/ 18 August 2006

The intensity of approaching death

Reza de Wets’s imaginative landscape is instantly recognisable. She immerses one in a gritty, nauseating space where the underlying violence and symbols of desire extrude, bleeding into the lives of her characters, creating a theatrical space that lurches between a hardened, gritty realism and oneiric absurdity.

Breathing In, on the main festival programme in Grahamstown, is set in a cow byre in the dying years of the Anglo-Boer South African War. A manipulative, dispossessed widower — played by Antoinette Kellerman — denies her dying daughter, Annie, sleep to stop her slipping away.

Jenny Stead gives a strong performance as Annie, whose half-conscious desperation and delirium is disconcerting and infuses the entire work. A soldier, Brand (Ashley Waterman), is sucked into the relationship between the mother and daughter, which is both cruel and affectionate, and begins to lose his sense of orientation and time.

He gets drawn into his conflicting desires for Anna and his concern for his dying general, played by Mark Hoeben, whose half-conscious presence is constant throughout the play.

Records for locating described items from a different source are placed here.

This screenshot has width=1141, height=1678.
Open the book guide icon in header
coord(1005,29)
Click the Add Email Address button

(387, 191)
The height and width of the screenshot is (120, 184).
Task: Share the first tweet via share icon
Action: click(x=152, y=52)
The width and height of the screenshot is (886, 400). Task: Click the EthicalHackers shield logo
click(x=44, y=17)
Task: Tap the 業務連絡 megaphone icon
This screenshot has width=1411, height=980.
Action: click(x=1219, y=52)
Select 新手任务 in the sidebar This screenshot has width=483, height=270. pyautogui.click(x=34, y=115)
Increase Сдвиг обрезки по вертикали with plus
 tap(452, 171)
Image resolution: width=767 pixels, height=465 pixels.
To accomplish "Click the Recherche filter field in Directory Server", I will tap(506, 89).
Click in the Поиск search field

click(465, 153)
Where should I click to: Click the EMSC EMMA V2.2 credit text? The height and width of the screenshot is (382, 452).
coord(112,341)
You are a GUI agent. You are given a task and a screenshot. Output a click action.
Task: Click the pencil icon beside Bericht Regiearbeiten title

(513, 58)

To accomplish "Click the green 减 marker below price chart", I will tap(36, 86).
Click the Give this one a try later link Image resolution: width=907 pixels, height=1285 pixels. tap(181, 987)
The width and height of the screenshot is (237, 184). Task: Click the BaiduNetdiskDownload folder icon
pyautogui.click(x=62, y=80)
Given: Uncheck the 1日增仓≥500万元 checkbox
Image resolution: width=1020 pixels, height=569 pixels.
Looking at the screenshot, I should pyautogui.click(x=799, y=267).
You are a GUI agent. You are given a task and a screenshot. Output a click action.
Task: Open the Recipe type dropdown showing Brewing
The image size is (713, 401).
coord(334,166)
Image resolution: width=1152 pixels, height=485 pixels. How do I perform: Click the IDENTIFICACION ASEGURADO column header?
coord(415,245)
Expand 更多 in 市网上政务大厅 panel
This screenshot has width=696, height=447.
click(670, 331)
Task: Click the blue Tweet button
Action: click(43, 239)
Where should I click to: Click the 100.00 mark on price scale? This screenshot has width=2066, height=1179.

De Wet’s poeticism, though powerful, can at times become shrill and the direction by Marthinus Basson could have made better use of the darkly comic moments in the script to offset this.

The premise of the piece, that Anna is kept alive through the dying breath of men, is somewhat puzzling, and perhaps understood as symbolising the intent and culmination of desire in possession and sacrifice. Some audiences may find the pretension and opaqueness of the piece irritating, but the emotional and imaginative intensity of the piece is striking and lingering.